Azure Storage for BigData

Image Source

Microsoft Azure offers a wide array of storage options for documents, objects, data and media. Companies working with big data need repositories that can hold large amounts of data in one place. Choosing the right storage for your data in Azure can be complicated. Read on to learn about Azure’s offerings for big data, and the appropriate use case for each service.

Azure Data Storage Types

There are two main categories of storage in Azure depending on the type of data you want to store:

  • Relational data storage—relational databases store and organize the data in tables with rows and columns. The rows have unique IDs while the columns store the attributes. You can store this data in the cloud using Azure SQL storage. This storage option enables users to migrate on-premise SQL databases to Azure.

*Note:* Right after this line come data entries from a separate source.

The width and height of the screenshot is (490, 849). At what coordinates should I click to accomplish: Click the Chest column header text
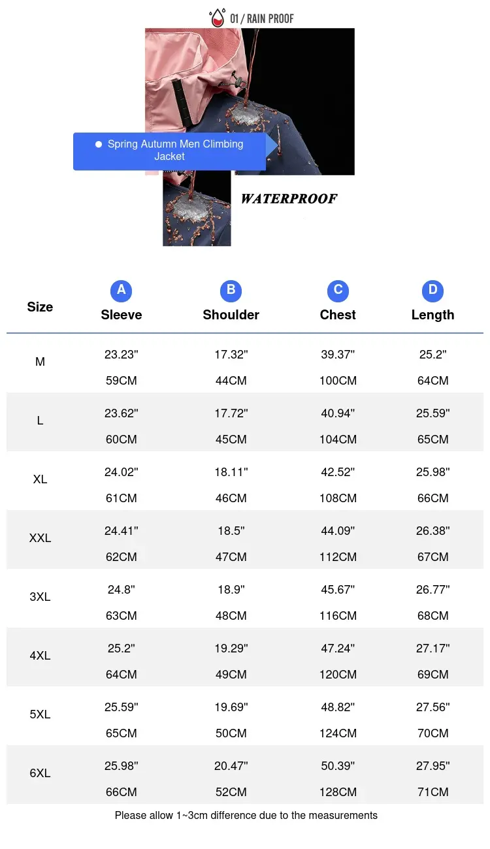click(338, 315)
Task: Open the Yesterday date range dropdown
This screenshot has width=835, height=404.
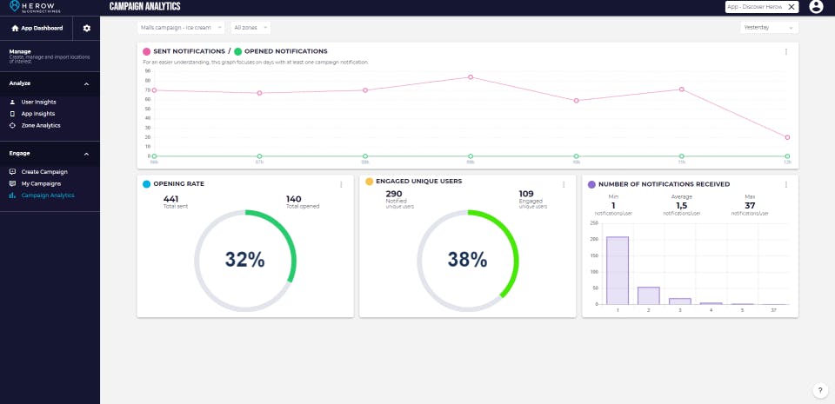Action: (x=769, y=27)
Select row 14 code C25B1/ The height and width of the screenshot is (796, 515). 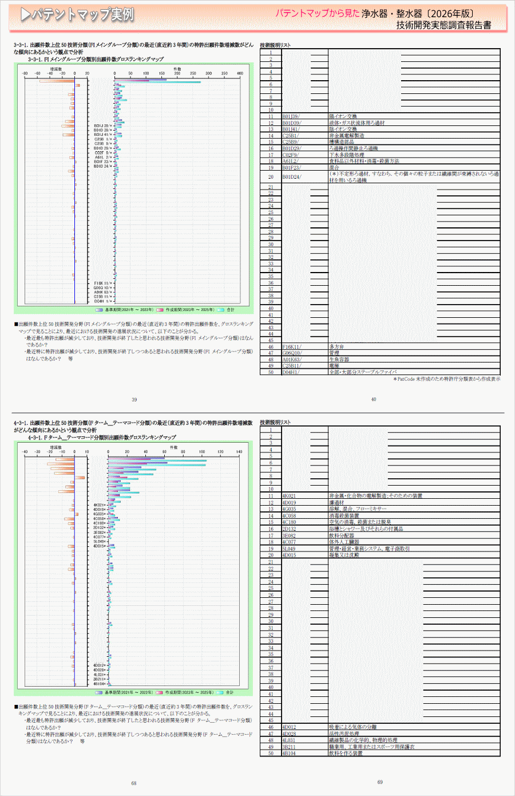[290, 136]
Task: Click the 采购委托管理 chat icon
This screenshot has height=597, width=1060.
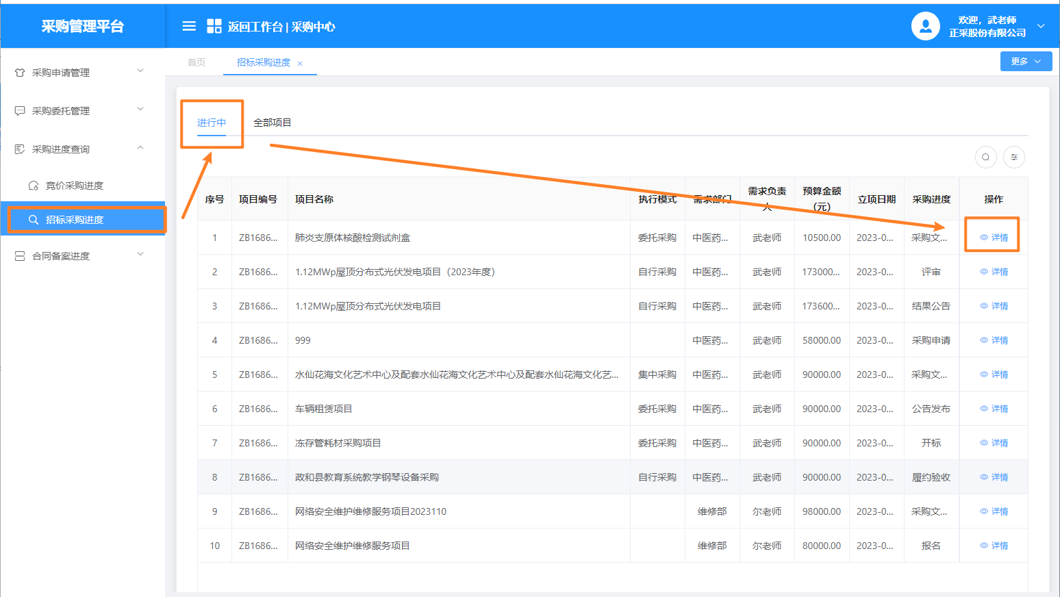Action: pyautogui.click(x=20, y=111)
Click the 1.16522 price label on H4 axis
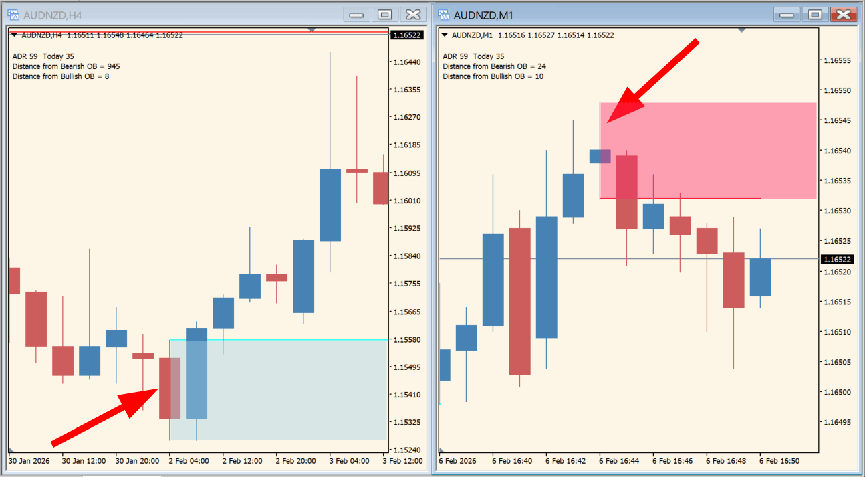The image size is (865, 477). [x=406, y=35]
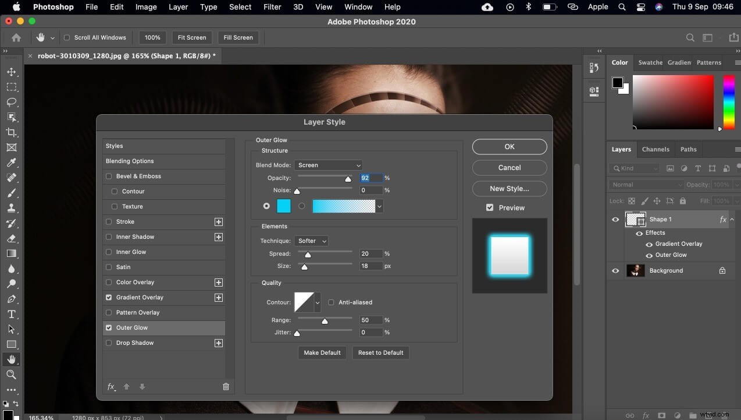Viewport: 741px width, 420px height.
Task: Enable the Drop Shadow effect checkbox
Action: coord(109,343)
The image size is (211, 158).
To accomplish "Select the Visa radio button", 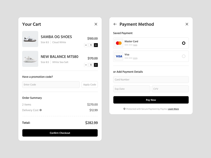I will (184, 56).
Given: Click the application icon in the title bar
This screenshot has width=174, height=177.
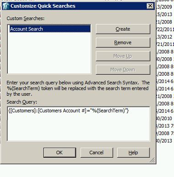Looking at the screenshot, I should (6, 6).
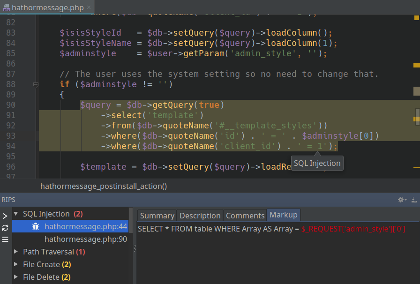Expand the File Delete group

(x=16, y=277)
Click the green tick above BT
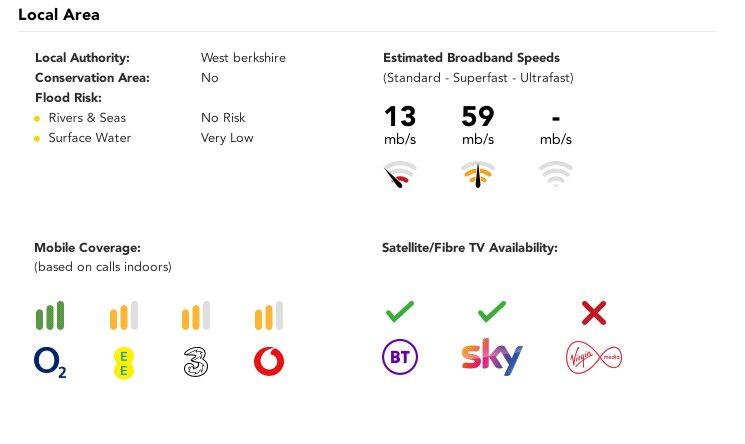 (400, 313)
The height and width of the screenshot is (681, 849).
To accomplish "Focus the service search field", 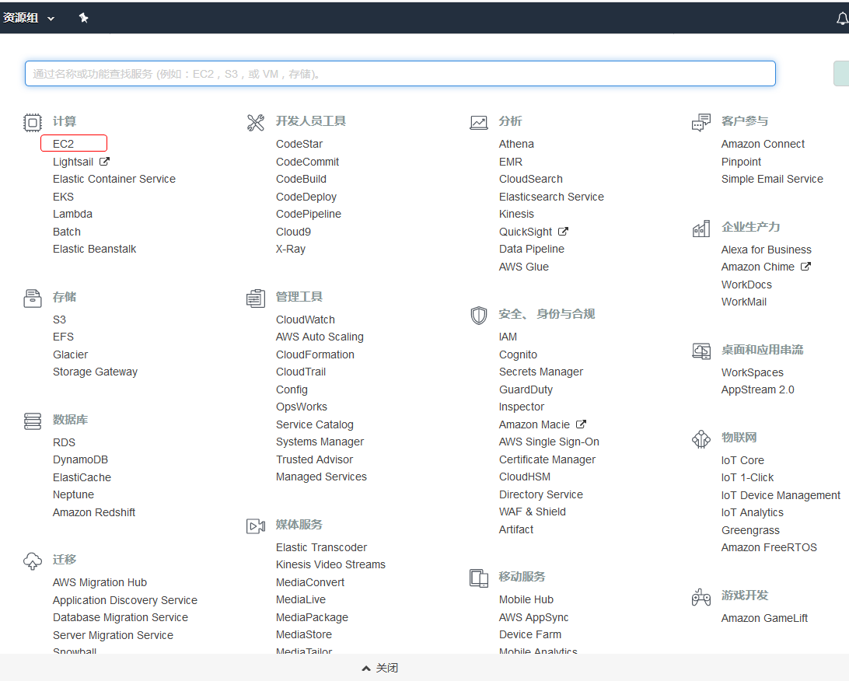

Non relational data storage—this type of databases doesn’t use tables to store data. Instead, non-relational databases store unstructured data. For example, key/value pairs. This type of storage enables you to store documents, media files, and objects.

 

Azure SQL Database

You can use Azure SQL to store relational data in a transactional way, in the cloud. You can use SQL language specifications to store data in this database. The database enables you to make incremental and full backups. The backups are replicated also in the primary data center and in another geographical location.

Azure SQL offers automatic indexing and other advanced capabilities such as dynamic data masking. Dynamic data masking helps companies to reduce sensitive data exposure by masking it. This process enables the use of complex queries in relational data. Azure also offers Database services for for PostgreSQL and MySQL:

Azure Database for MySQL

It is based on the open-source MySQL database, which is typically used in Linux, MySQL, Apache and PHP stacks. The database enables you to work with MySQL tools like Workbench. This is a good fit for companies using MySQL and Microsoft products, and want to migrate to a cloud database.

Azure Database for PostgreSQL

It is the fully-managed cloud version of PostgreSQL. This database is different from MySQL in that it is an object-relational database. Azure DB for Postgres stores data in table structures. It supports objects and query language.

 

Azure Storage

Azure Storage is ideal to store files and small datasets that don’t need advanced queries. The service consists of four types of storage, each one focusing on a particular scenario.

Azure File Storage

This service provides shared network file storage on virtual machines (VM). Azure File Storage uses the SMB protocol to access, store and share files. You can use AFS to mount file shares for applications running in VMs.

Azure Queue Storage

It is used mostly to transfer data between apps .You can use this service for storing the messages between applications asynchronously. You can put messages on the queue and process them without a specific order.

Azure Blob Storage

You can use Blob Storage to store massive amounts of unstructured data, such as videos, images and audio files. Blob Storage supports three different types of blobs:

  • Block blobs—they consist of storage units called blocks. This is a general-purpose type of storage you can use to store varied objects. A block can be up to 100MB of size and the maximum number of blocks in a blob can be 50,000.
  • Append blobs—this type of blob also consists of blocks, but you only can add (append) a block to the end of the existing blob. These blobs are intended for applications such as telemetry, streaming, and logging. The maximum size of an append blob is 4MB with a maximum of 50,000 blocks in the append blob.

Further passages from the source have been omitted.